◆ ABOUT THIS TASK: Would you please set down the lines of the data from the one containing "Where should I click to: Select" to the final line, exactly and only those?

▼▼▼

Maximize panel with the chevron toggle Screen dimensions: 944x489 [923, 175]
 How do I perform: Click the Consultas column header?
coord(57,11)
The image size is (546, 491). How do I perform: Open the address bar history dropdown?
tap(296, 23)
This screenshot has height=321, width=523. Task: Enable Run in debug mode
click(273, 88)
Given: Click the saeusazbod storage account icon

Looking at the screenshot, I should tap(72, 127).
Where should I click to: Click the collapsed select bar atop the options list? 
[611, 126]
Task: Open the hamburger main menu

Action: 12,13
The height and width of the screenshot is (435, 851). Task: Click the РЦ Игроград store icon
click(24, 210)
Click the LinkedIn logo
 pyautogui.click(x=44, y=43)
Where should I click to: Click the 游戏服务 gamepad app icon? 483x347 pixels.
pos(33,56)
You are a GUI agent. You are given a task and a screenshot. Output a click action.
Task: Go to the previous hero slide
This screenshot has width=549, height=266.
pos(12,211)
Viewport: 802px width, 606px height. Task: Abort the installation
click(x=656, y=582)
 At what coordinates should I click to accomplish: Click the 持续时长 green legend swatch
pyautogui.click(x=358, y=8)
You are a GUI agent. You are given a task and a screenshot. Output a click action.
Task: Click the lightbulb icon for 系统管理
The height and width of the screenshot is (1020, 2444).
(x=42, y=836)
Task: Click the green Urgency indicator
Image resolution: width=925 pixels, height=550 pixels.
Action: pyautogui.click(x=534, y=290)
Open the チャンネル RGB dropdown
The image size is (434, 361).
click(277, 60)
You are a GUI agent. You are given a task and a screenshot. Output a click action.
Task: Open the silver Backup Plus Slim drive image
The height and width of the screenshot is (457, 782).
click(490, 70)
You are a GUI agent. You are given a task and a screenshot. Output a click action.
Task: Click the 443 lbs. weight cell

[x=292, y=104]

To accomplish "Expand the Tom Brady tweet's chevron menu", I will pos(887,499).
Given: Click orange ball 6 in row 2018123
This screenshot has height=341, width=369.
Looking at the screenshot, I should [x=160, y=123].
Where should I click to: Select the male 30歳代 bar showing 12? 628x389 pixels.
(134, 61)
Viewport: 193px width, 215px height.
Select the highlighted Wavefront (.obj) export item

▲▲▲

◆ ANSWER TO THIS PROBLEM:
Where should I click to: Select the male 30歳代 bar showing 12? 628x389 pixels.
(134, 61)
Viewport: 193px width, 215px height.
Select the highlighted Wavefront (.obj) export item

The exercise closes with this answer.